Tiendas de aceite y vinagre Por Gonzalo Ortega |
Las tiendas de aceite y vinagre son, para muchos de nosotros, una institución idealizada del pasado. Las pocas que van quedando tienen ya el ineludible sabor museístico de las cosas viejas y aun vetustas. A estas alturas de la película resulta difícil explicarles a los más jóvenes el trascendente papel que ejercieron estos comercios en la vida diaria de nuestros pueblos. Intentémoslo, no obstante.
Estos establecimientos eran, en primerísimo lugar, el ámbito de socialización de los vecinos del lugar. En una época en la que las Asociaciones de Vecinos, tal y como hoy las conocemos, no existían ni en la imaginación más clarividente, las tiendas de aceite y vinagre, denominación por cierto algo inexacta y no poco disfemística, constituían, en efecto, el punto de encuentro de la vecindad, donde se producía el intercambio de noticias: las enfermedades, las muertes, los nacimientos, la llegada de algún emigrante, los embarazos extramatrimoniales, los noviazgos recién forjados… En definitiva, que todo el acontecer cotidiano desfilaba por las conversaciones sosegadas que en ellas mantenían los componentes del barrio. En una época en que la mujer apenas trabajaba fuera del ambiente familiar, eran ellas las encargadas de comprar y, por tanto, las que sostenían, con las columnas de sus diálogos demorados, este espacio de convivencia.
Estas inolvidables tiendas de víveres eran surtidas primero por bestias de carga y más tarde por furgones, que a menudo eran los primeros vehículos del barrio, por lo que cubrían a menudo otros cometidos auxiliares esenciales para la comunidad.

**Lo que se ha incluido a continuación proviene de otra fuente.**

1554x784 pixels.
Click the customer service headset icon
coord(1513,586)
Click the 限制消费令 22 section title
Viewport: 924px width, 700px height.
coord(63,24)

La confianza y el conocimiento mutuo hacían que en estas ventas hubiera un registro de fiados (“dice mi madre que se lo apunte”, era la consabida consigna materna que acostumbraban a recitar los niños), entre los que no faltaban algunos morosos recalcitrantes, que, a veces, para sortear la deuda, se cambiaban de establecimiento, sumiendo en la más indignada incomprensión al regentador del negocio.
Antes señalábamos que estos lugares tenían esta denominación algo degradante. Ahora debemos indicar que ese nombre resultaba sencillamente impropio, porque tales establecimientos eran también bar, tienda de calzado, mercería, ferretería, almacén de granos y un largo etcétera de otras funciones, que en importante medida obedecían a las dificultades de locomoción de los vecinos del lugar.
Llegados a este punto, podemos preguntarnos cuánto hemos perdido y cuánto hemos ganado con la virtual desaparición de estos reductos de convivencia vecinal. Es claro que, junto a la diversificación de los comercios actuales, son los supermercados los que han asumido buena parte de los servicios que antaño desempeñaban las tiendas de aceite y vinagre. Para mí, acaso un nostálgico irredento, más allá de la asepsia industrial de las “medianas y grandes superficies” y de una mayor capacidad de elección (a menudo mediatizada por la omnipresente publicidad), los consumidores hemos salido perdiendo: la convivencia en los barrios, desaparecido ese nexo crucial, brilla por su ausencia, salvadas algunas excepciones, ya que es evidente que no todas las personas participan de las actividades de las AA.VV; igualmente hemos retrocedido en eso que se ha dado en llamar “atención personalizada” o proximidad al usuario; también se ha desdibujado bastante un valor que tenemos por fundamental: la solidaridad, y ello sencillamente porque, extinguido el “roce”, se desconocen los problemas de los demás. En este sentido, baste recordar las “juntas” que se hacían para sacar adelante altruistamente trabajos de algún particular, juntas muchas de ellas convocadas en la tienda del barrio: una cogida de papas, la echada de un techo, la limpieza de un estanque… Y aún podríamos añadir otros muchos efectos consignables en el “debe” de la desaparición de estas, al menos para quien suscribe, añoradas instituciones de confluencia comunitaria.
Desde los mostradores de las pocas tiendas de aceite y vinagre que van quedando (se calcula que en Gran Canaria sobreviven, estimación optimista, unas cien), nuestros tenderos y tenderas, entrañables personajes del ayer, perciben el futuro cuajado de negros nubarrones. Y ello porque el recambio generacional, como acontece en otros tantos casos, en general no va a funcionar. ¡Qué pena! Hasta la próxima semana, queridos radioyentes.